**TASK REQUIREMENTS**
Show each line of the records below where the word "empty" occurs.

**DATA SHOWN**
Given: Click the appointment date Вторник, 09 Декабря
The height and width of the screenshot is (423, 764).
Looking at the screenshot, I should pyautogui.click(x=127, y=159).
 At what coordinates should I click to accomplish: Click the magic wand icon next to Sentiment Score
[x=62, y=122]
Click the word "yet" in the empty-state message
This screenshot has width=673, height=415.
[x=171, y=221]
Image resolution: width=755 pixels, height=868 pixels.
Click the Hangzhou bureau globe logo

---

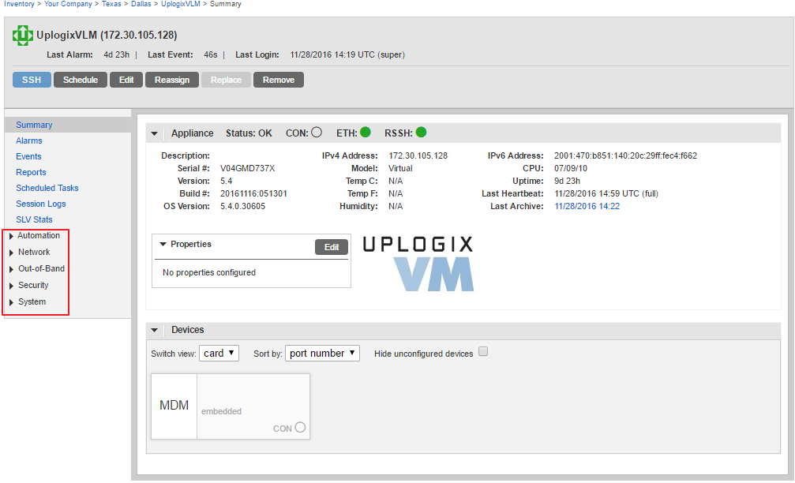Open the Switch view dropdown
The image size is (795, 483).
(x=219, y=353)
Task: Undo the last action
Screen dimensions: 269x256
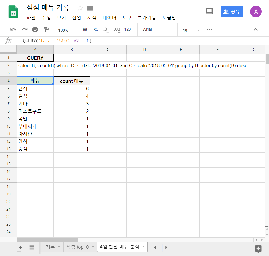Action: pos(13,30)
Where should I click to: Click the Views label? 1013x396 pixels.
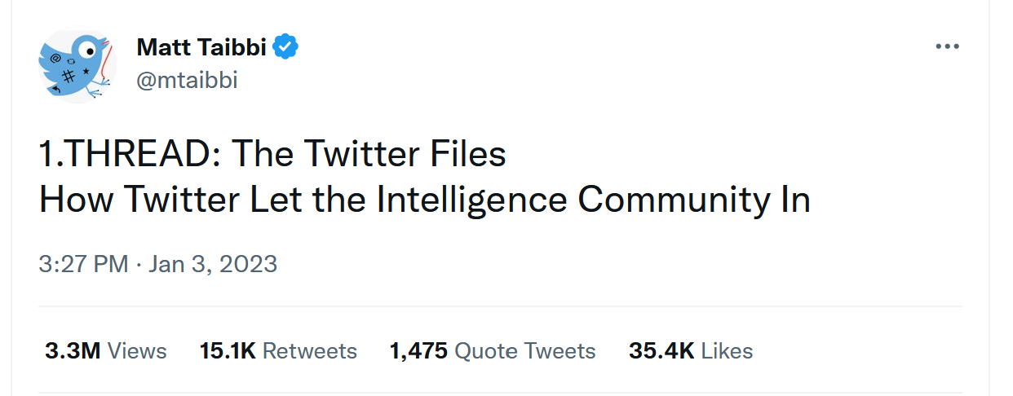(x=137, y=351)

--

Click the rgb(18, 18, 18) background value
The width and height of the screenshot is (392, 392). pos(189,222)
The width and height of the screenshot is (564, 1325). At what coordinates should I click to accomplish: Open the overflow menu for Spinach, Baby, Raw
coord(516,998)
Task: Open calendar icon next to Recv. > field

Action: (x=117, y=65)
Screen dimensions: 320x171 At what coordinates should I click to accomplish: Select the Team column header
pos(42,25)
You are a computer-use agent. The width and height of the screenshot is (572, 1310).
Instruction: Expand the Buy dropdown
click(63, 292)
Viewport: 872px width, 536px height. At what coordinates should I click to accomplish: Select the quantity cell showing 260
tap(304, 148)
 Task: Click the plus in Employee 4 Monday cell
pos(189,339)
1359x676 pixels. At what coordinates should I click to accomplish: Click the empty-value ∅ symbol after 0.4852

**EXERCISE RESPONSE**
Click the word "yet" in the empty-state message
1359x676 pixels. At what coordinates should I click to accomplish: Click the empty-value ∅ symbol after 0.4852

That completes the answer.